Lessons Learned From Fuzzing Centrifuge Protocol Part 1
Key takeaways from our engagement with Centrifuge
Overview
Recently the Centrifuge Protocol team engaged the Recon team to implement a fuzz testing suite in their system. The engagement was conducted over three weeks and split into two phases.
We started by running the Centrifuge team through our invariant writing workshop where we guided them through the process of using their knowledge of the system to specify its invariants.
As the primary objective of this first phase was to achieve high line coverage of the contracts in-scope, the faster (experimental) Medusa fuzzer helped us implement shorter iteration cycles for expanding coverage on the properties defined in the workshop.

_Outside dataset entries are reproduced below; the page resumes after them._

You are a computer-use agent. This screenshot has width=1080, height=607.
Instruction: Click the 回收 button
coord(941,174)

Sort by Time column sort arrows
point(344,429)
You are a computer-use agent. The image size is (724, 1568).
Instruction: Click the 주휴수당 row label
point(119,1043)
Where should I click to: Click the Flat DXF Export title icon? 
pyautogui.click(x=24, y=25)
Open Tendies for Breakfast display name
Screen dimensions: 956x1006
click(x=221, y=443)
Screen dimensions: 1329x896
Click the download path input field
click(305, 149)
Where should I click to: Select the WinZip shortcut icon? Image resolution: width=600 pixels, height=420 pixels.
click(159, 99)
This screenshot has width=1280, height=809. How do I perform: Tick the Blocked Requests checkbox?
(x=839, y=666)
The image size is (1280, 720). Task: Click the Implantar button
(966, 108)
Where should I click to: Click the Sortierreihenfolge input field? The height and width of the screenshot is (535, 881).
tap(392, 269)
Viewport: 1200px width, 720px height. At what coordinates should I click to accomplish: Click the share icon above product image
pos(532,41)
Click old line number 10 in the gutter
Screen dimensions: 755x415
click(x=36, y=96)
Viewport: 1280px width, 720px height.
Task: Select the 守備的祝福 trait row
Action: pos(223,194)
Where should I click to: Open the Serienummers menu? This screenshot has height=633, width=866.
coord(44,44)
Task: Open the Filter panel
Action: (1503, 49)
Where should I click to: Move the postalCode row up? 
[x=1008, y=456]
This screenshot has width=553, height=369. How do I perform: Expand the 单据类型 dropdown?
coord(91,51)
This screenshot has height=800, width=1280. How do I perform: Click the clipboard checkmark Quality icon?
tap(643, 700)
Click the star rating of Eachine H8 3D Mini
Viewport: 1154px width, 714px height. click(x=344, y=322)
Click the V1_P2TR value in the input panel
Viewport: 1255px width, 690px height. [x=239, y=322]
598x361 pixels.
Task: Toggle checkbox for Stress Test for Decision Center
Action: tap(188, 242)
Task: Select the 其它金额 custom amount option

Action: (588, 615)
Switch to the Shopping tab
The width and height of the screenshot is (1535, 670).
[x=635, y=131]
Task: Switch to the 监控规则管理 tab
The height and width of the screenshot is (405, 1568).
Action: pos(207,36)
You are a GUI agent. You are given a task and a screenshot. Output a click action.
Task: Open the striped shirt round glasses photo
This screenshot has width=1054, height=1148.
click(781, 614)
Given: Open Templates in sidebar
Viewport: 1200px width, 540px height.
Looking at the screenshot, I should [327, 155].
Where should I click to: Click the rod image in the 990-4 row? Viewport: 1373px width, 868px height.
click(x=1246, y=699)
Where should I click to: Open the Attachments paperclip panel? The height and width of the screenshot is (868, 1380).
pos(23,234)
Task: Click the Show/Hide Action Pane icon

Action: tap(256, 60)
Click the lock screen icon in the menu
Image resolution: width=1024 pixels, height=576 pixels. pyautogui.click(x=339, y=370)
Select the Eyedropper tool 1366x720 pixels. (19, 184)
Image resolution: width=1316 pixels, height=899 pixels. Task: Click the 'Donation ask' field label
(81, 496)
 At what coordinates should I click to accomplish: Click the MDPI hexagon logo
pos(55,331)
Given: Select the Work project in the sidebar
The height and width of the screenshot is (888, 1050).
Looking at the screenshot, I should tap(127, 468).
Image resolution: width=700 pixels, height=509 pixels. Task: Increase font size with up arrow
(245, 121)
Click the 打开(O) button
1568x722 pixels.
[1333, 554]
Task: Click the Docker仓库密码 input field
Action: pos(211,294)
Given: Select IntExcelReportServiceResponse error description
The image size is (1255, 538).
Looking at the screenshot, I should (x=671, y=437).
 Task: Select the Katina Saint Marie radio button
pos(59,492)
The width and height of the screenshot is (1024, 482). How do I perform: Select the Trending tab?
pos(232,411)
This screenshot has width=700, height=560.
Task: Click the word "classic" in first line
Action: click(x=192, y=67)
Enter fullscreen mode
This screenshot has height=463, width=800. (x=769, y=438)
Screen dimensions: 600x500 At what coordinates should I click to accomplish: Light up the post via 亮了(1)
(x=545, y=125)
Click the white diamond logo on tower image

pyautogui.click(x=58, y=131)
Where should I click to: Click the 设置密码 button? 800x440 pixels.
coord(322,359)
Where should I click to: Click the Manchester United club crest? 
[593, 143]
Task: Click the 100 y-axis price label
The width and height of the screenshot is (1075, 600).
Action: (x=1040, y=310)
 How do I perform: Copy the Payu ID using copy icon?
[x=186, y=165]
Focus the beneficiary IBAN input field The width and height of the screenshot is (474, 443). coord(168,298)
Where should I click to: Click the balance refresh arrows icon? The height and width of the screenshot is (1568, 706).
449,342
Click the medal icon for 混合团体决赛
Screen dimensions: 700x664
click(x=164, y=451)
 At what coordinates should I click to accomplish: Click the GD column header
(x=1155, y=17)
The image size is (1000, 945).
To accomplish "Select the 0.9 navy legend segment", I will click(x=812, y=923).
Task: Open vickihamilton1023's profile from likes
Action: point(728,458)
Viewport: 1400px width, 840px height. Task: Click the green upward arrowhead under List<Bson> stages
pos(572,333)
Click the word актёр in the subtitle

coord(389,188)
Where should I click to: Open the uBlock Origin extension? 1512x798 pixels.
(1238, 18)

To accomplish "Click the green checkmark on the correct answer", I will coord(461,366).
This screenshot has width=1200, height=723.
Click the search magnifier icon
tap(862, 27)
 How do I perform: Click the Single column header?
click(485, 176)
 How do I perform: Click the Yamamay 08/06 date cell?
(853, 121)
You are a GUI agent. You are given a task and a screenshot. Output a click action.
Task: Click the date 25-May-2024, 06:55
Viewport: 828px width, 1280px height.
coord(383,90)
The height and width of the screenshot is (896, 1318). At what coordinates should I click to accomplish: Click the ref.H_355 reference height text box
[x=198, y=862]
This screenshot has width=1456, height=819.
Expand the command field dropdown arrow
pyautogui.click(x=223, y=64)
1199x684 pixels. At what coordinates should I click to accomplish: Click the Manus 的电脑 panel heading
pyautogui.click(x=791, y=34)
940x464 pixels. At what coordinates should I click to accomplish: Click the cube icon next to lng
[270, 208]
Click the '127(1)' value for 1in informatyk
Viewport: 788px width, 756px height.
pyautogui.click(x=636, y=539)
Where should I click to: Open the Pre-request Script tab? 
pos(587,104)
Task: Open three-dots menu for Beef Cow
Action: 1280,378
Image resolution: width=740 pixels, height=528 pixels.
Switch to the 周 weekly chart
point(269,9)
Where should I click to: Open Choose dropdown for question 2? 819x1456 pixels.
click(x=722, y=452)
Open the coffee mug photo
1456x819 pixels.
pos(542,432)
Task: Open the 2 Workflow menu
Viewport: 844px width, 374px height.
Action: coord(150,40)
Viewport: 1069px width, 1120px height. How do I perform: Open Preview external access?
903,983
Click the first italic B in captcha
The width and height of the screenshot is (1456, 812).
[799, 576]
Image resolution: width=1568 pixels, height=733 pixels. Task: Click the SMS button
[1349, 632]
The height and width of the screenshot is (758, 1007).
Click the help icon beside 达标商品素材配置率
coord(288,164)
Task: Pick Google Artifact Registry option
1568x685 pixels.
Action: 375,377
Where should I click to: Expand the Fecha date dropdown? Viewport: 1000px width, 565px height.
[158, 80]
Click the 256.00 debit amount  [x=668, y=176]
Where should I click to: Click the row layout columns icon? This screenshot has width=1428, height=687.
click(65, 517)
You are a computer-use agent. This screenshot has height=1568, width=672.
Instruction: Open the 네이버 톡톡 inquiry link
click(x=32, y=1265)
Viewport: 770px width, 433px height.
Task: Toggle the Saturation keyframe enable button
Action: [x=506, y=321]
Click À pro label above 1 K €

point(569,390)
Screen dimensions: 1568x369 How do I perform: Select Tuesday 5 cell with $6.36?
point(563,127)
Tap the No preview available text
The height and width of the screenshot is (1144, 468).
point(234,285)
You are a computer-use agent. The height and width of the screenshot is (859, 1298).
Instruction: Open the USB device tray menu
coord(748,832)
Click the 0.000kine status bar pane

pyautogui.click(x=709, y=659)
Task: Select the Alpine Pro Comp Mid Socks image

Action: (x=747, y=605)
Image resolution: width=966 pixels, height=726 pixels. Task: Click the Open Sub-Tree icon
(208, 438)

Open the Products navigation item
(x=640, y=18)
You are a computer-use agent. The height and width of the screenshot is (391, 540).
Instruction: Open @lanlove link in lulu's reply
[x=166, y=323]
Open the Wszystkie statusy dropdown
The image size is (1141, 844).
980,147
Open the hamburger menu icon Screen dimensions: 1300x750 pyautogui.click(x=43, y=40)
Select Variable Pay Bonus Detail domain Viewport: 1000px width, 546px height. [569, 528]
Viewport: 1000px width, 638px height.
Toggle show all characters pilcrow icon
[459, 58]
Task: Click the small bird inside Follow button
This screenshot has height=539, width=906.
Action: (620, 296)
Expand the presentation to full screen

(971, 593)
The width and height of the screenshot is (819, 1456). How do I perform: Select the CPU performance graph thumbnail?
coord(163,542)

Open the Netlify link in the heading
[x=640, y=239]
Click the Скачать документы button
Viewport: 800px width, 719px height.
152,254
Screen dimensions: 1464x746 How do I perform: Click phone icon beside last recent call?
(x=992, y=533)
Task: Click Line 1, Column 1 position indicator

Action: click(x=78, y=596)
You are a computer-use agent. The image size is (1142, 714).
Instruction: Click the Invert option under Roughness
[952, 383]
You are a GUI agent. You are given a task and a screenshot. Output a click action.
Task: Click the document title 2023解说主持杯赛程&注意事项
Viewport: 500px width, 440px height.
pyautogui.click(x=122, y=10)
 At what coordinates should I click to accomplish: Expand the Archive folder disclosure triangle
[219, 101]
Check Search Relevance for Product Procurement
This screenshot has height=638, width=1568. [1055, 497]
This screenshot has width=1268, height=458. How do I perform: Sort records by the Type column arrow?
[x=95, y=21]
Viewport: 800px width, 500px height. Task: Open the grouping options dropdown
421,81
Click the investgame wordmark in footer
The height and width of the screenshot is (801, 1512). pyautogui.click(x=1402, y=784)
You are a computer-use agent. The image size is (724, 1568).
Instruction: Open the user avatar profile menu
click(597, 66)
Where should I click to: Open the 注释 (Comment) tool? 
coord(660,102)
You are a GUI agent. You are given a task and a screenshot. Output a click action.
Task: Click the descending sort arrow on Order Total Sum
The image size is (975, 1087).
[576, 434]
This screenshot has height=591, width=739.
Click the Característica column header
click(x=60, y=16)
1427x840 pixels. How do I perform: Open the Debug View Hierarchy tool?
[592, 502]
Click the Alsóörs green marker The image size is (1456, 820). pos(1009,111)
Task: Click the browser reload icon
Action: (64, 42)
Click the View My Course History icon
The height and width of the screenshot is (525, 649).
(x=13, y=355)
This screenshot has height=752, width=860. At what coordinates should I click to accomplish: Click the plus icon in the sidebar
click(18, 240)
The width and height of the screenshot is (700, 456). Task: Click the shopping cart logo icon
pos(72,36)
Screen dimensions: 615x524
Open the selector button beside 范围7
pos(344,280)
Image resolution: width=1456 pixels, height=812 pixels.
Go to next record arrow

We then switched to more accurate longer runs, done with Echidna in the second phase of the engagement. These longer duration runs were performed using the Recon Pro Jobs feature which allowed the team to run multiple jobs on a cloud service in parallel without having to allocate computational resources on a personal machine.
In this post we’ll look at this first phase of the engagement to see some useful insights regarding testing approaches for achieving high coverage as well as an innovative method for introducing extra randomness into the system via the fuzzer to allow testing a greater number of possible system states.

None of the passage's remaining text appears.